Im Maschinenbau gibt es viele Lagertypen, in Kühlern werden jedoch nur wenige verwendet: Gleitlager, Kugellager und Kombinationen beider Lagertypen. In den letzten Jahren haben führende Kühlerhersteller neue Lagertechnologien eingeführt, darunter Magnetlager, Wasserwellenlager, Magnetkernlager und Scharnierlager. Herkömmliche luftgekühlte Kühler verwenden hauptsächlich ölgetränkte Lager und Kugellager.

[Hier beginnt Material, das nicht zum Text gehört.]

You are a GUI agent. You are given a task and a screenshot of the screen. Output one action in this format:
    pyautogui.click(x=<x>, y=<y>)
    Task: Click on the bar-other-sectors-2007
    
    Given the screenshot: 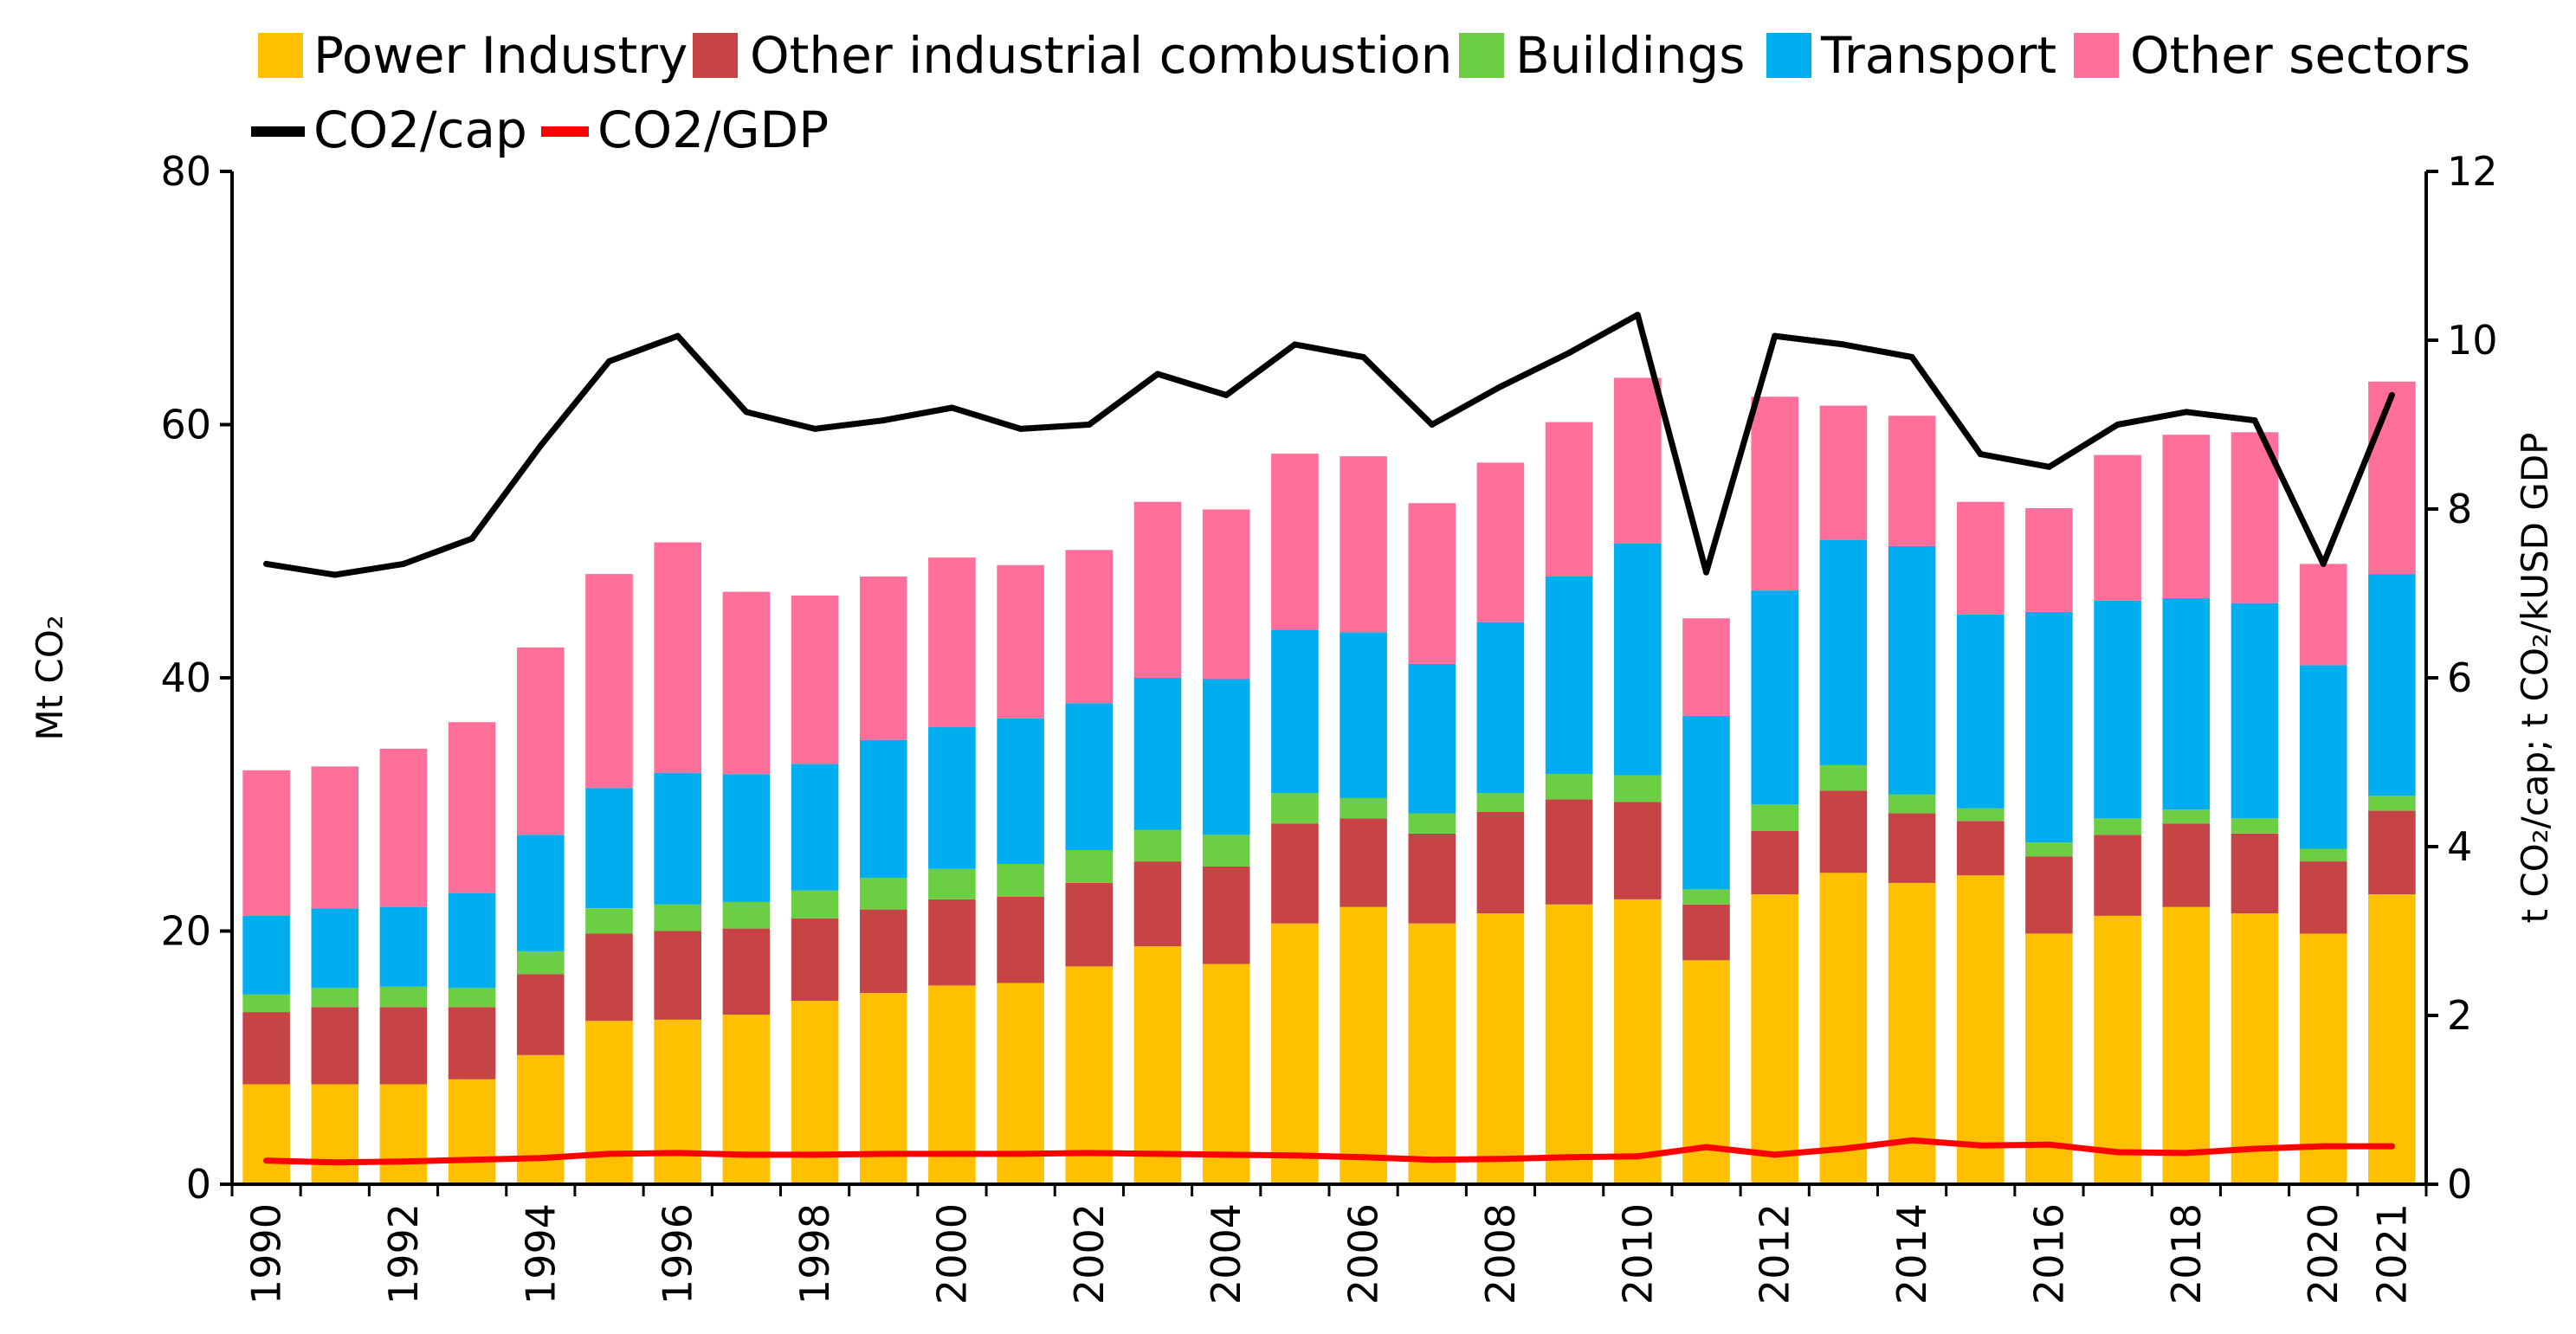 What is the action you would take?
    pyautogui.click(x=1432, y=583)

Ölgetränkte Lager sind Gleitlager, die Gleitreibung nutzen. Schmieröl dient als Schmierstoff und Reibungsminderer. Anfangs sind sie geräuscharm und kostengünstig in der Herstellung. Allerdings verschleißen diese Lager stark und ihre Lebensdauer ist deutlich geringer als die von Kugellagern. Bei längerem Gebrauch verdunstet das Schmieröl aufgrund der Öldichtung (für Computerkühler kann keine hochwertige Öldichtung verwendet werden, üblicherweise kommt eine einfache Papierdichtung zum Einsatz). Zudem dringt Staub in das Lager ein, was zu einer geringeren Lüfterdrehzahl, erhöhter Geräuschentwicklung und weiteren Problemen führt. Im Extremfall verursacht der durch den Lagerverschleiß bedingte Lüfterlauf eine Exzentrizität, die starke Vibrationen zur Folge hat. Treten diese Probleme auf, muss entweder die Öldichtung geöffnet und das Öl nachgefüllt oder der Lüfter ausgetauscht werden.
Das Kugellager verändert die Reibungsart des Lagers und nutzt Rollreibung. Dadurch wird die Reibung zwischen den Lagerflächen effektiver reduziert, die Lebensdauer des Lüfterlagers deutlich verlängert und somit auch die des Kühlers. Der Nachteil besteht in dem komplexeren Herstellungsverfahren, das zu höheren Kosten und einem lauteren Betriebsgeräusch führt.